Exercise brief = Update the seminar passage by reproducing everything from "In order to illustrate" down to "affects real people.", with each occurrence of "personas" changed to "characters".

::: Selected excerpt

We also organized a hike through the local landscape in order to nurture not just the mind, but also the body, making use of the tight interlink between a healthy body and a healthy mind. We instructed participants to consider using the opportunity of walking next to each other, in contrast to sitting opposite each other, facing each other, like in a meeting scenario, especially over videoconferencing, to have different kinds of topics of conversations. In particular, we suggested to discuss each other’s careers and, speaking to the wide range of career spans represented in our participant list, provide career advice and also ask for career advice. This could make use of the opportunity to connect with people outside the topic of the seminar, yet relevant to their academic or industry career.

In order to illustrate the dangers that lurk if the Grand Challenges will not be solved, a session was conducted in which participants were encouraged to develop personas. The teams were encouraged to present the personas they developed to the other teams in an engaging and entertaining way, going beyond presentation slides. Most teams decided to role-play the scenarios around their personas, speaking to the embodied nature of food. For example, one team conducted a play around a single mother who relies too much on her cooking robot, while another team presented food made out of play-do that could nourish people at the most optimal level but requires social approval in order to offer access. These personas not only offered an entertaining perspective on the Grand Challenges, but also highlighted that solving them is not only an abstract exercise but affects real people.

Having engaged more acutely with the consequences if not solving the Grand Challenges, the participants were encouraged to further refine the Grand Challenges text document. In particular, the idea was to do thinking through writing, in which participants, in teams, collaboratively develop the text for each Grand Challenge and peer review it while it is emerging. This “thinking through writing” session resulted in several refinements of particular Grand Challenges. It also identified the need to spend more time on the categorization labels, as it was identified that they were too generic and not particular to HFI. To address this, a different visualization for the presentation of the groupings of the Grand Challenges was developed, based on prior work that also preferred an illustration [3] over a table in order to present the results [2]. With this new illustration, a new editing session was started where participants were instructed to further refine the descriptions of the Grand Challenges while also considering which ones are key for the article and which ones might need to go for brevity purposes. As part of the thinking through writing process, one group decided to develop the vision section of the article further, building on the SPRUCE framework that has by now become the SPROUT framework that aims to guide HFI practitioners new to the field but are unsure what has already been done and what one needs to consider if wanting to conduct research.

::::::
::: Data listing

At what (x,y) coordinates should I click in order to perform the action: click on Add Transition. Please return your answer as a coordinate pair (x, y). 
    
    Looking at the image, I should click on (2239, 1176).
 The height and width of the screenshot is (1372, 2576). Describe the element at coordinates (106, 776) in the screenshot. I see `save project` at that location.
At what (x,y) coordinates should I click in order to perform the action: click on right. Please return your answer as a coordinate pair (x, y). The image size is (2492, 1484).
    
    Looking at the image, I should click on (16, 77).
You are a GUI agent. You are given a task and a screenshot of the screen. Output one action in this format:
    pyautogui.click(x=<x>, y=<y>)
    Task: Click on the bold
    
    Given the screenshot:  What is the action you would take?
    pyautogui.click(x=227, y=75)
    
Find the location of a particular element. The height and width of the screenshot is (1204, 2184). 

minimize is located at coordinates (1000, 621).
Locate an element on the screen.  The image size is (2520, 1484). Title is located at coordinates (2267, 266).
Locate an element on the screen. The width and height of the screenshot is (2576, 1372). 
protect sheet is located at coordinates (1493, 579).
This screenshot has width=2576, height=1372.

::::::

Exercise output =
In order to illustrate the dangers that lurk if the Grand Challenges will not be solved, a session was conducted in which participants were encouraged to develop characters. The teams were encouraged to present the characters they developed to the other teams in an engaging and entertaining way, going beyond presentation slides. Most teams decided to role-play the scenarios around their characters, speaking to the embodied nature of food. For example, one team conducted a play around a single mother who relies too much on her cooking robot, while another team presented food made out of play-do that could nourish people at the most optimal level but requires social approval in order to offer access. These characters not only offered an entertaining perspective on the Grand Challenges, but also highlighted that solving them is not only an abstract exercise but affects real people.